TED: But if you are talking criminal enforcement, which has a lot involved here when they are talking major fraud issues, why not just send it over to the Attorney General's office?

ANDY: Well, because some of those things are specialty to us and we want to make sure that we have the special training. What's been going on is as we are bringing these people in, they are getting stolen away because they are not getting paid enough. Well, that creates a scenario unto itself. We have to find a way to well utilize the dollars and keep those people in that training where we need the most effectiveness.

TED: Are people in the Department of Financial Institutions or the Department of Insurance capable of handling these big fraud cases where you have to get money returned to the public? Again, we are talking about consumer and public safety here.

ANDY: Well I've got to tell you, we have some incredible state employees. I just left the Division Director Matt Neubert over there, and I cannot talk a lot about them, but they are a quality staff and I don't want to see that be reduced. Just like it was when we were at Weights and Measures, we expanded what we were doing; we improved the service to the citizens of Arizona with less money and actually had more people doing the work. That's kind of the target. So there is no political grab here.

TED: I'm going to get to the grab in a second, but before we get there, you mentioned pipeline safety. I think the Division just got a hundred percent federal rating on it. They do a good job. Why the Department of Agriculture? Why not let the folks doing a good job continue doing a good job?

ANDY: Well in that particular case, we may look at the Department of Agriculture, remember that part which is about fuel mix measurements--Weights and Measures, the division I ran--that's about the possibility of maybe moving that over to the Corporation Commission. Maybe the Weights and Measures piece--where they are make sure the winter blends and stuff like that are right--maybe that should come over to us.

You can see what we are really talking about here is having a transparent conversation about where did these things better fit. Most Arizonans, Ted, didn't have a clue that a lot of these things were being done there. I think the next question is probably the Secretary of State's office.

TED: No, the next question is, because we are running out of time…have you had discussions about this with the governor?

ANDY: I have not.

TED: What about Chief Kirk Adams?

ANDY: No, I have not.

TED: Because that is where the power grab is. People see this and they say you have important functions that aren't a problem at the Corporation Commission, and you want to shift them over to state agencies overseen by the governor.

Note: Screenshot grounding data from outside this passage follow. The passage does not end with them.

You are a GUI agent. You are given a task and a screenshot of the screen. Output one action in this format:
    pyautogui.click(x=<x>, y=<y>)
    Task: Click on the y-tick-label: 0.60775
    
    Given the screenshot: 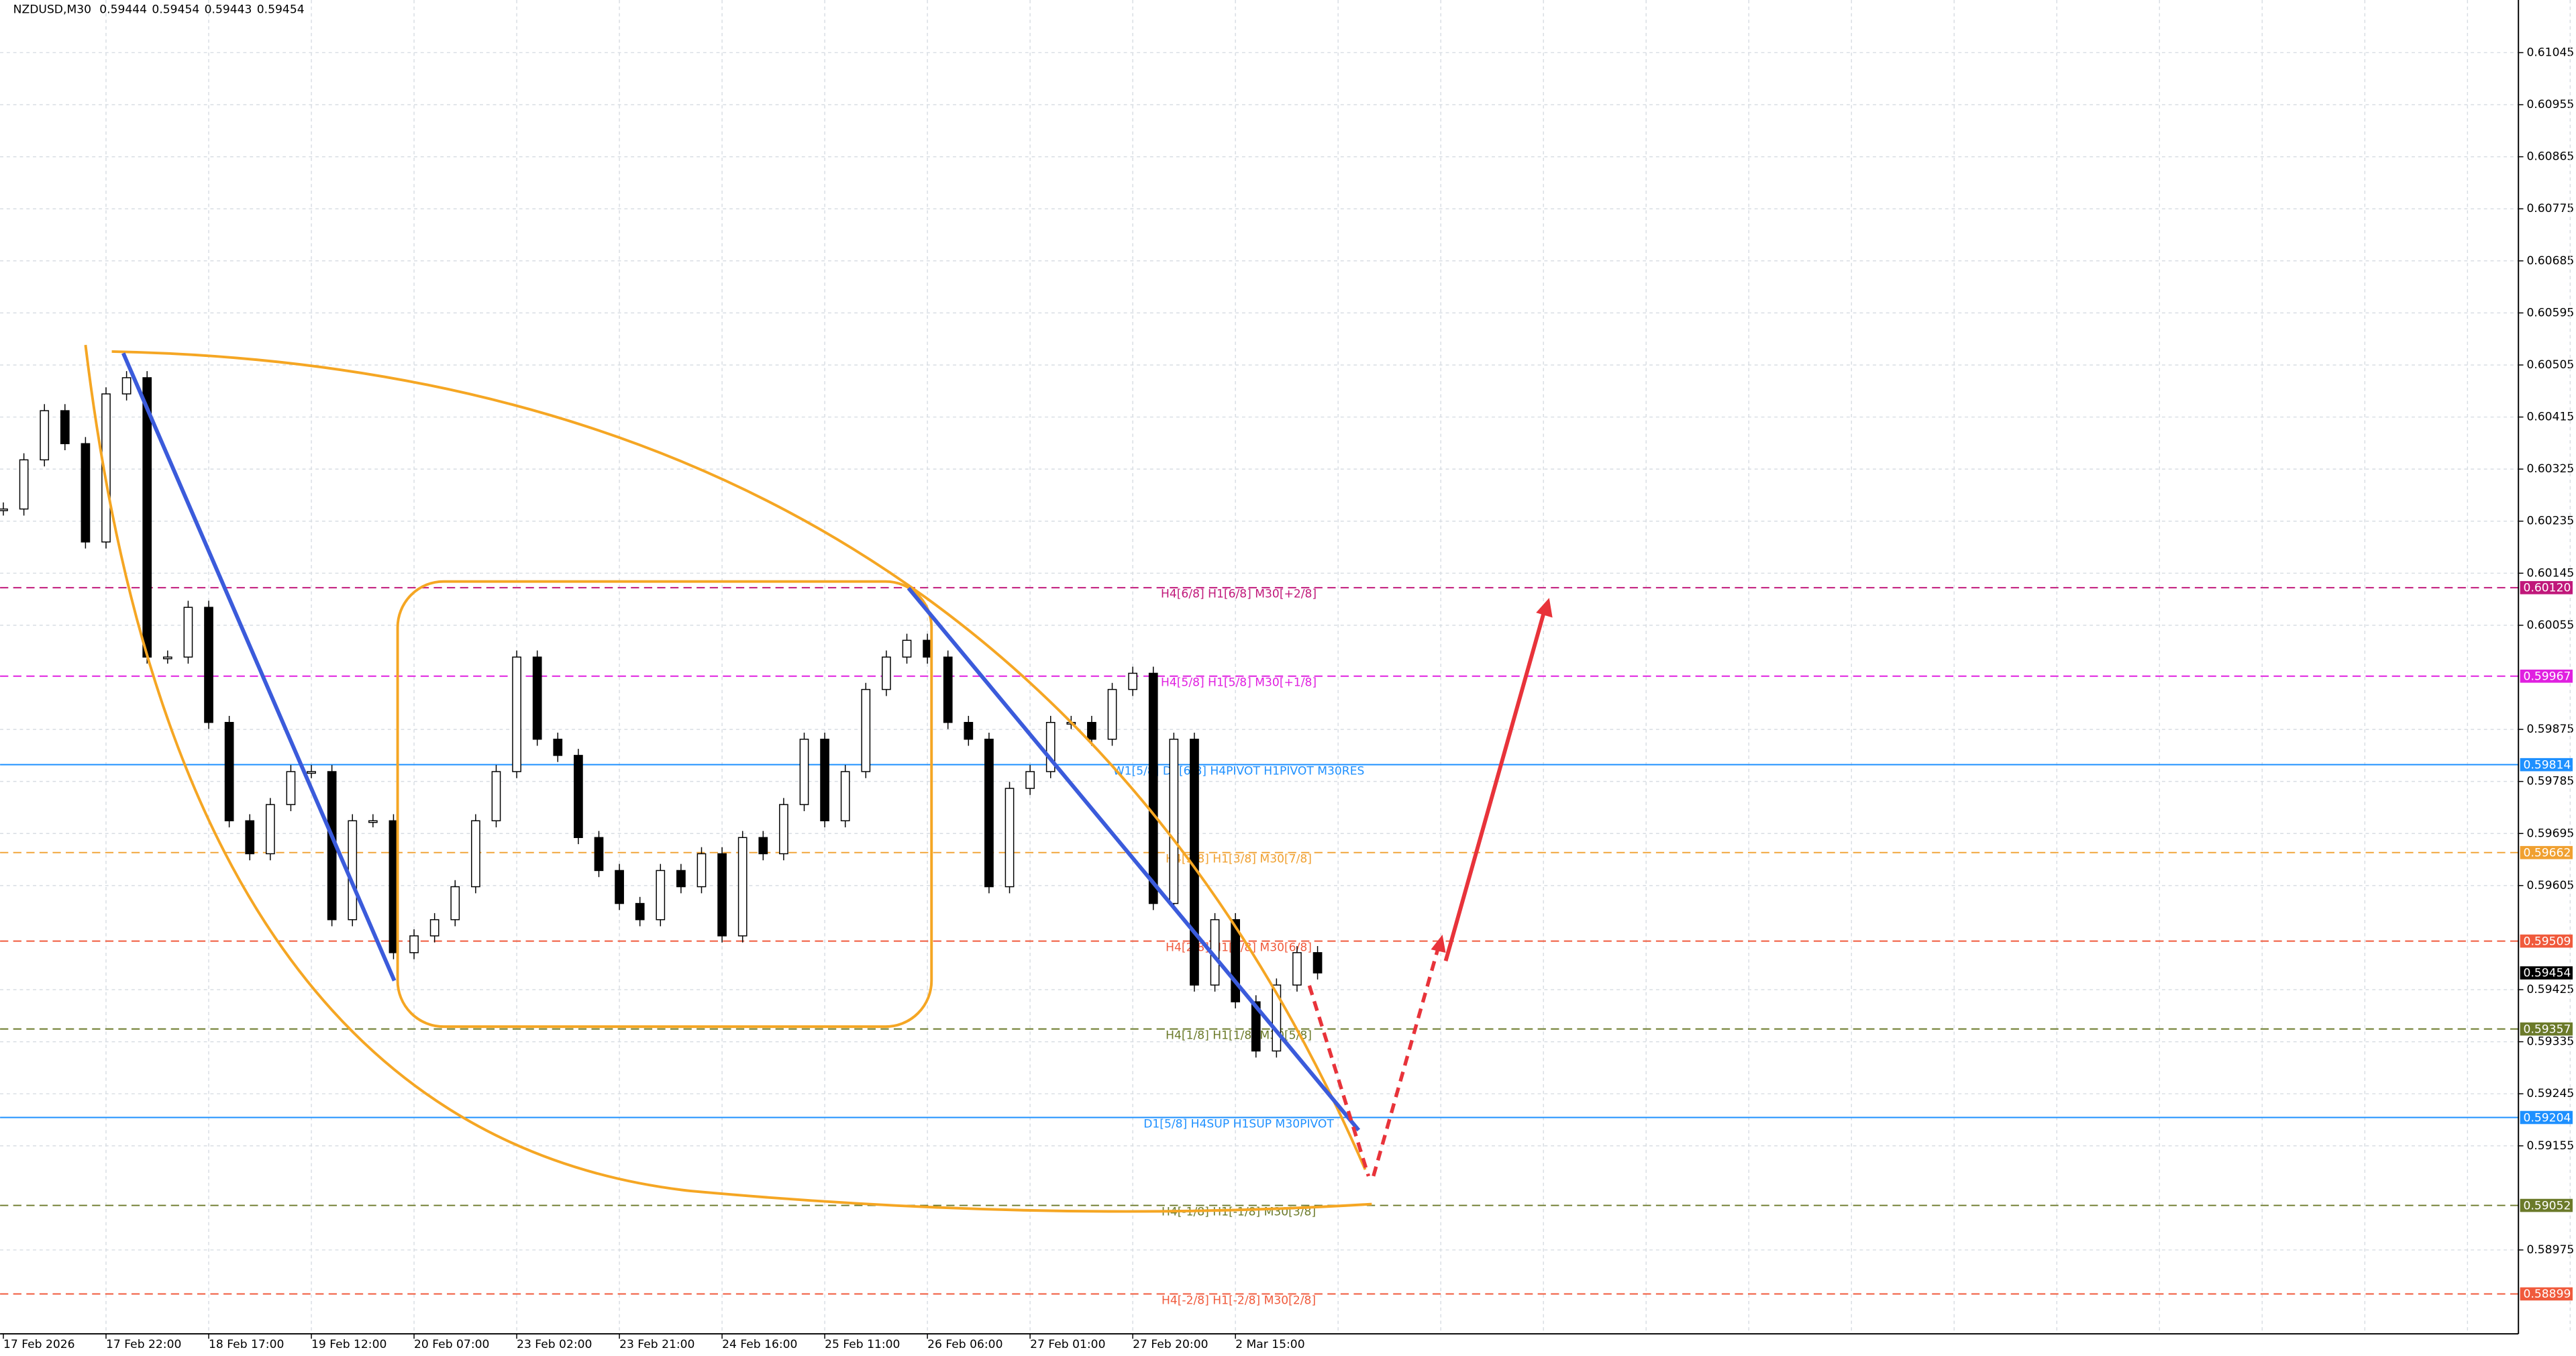 What is the action you would take?
    pyautogui.click(x=2550, y=208)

ANDY: Well, they may tell me they're not interested. They may tell me this is a bad deal, they may tell me it's not efficient. We work with the Secretary of State already--we have to file our trade names there. Well when we do corporations and LLCs, we have to intermingle. There are places we overlap and those should not be underestimated.

TED: Do you think you have three votes on the commission for this?

ANDY: I don't think I ever have three votes on this commission. But I will share that a lot of the staff that's over there are exceptional people and this is the chance to have a scope of work and review for a place that doesn't have a policy manual. Practices and protocols… let's look at the rules and audit ourselves.

TED: Well, that's understandable as well. Here is my last question. If you did have the three votes, can the Corporation Commission unilaterally do this? The Corporation Commission is a big player in the U.S. Constitution.

ANDY: Absolutely not. We have to go to the voters for these kinds of things, and I think that that is where most of us who believe in real transparency want to go anyway. Let's hear what the voters have to say. Let's have our meetings and take it to the voters if the legislature thinks it is appropriate as well. I am all for putting these things on the table and seeing where they land.

TED: Good to see you.

ANDY: Hey thanks, I appreciate the time.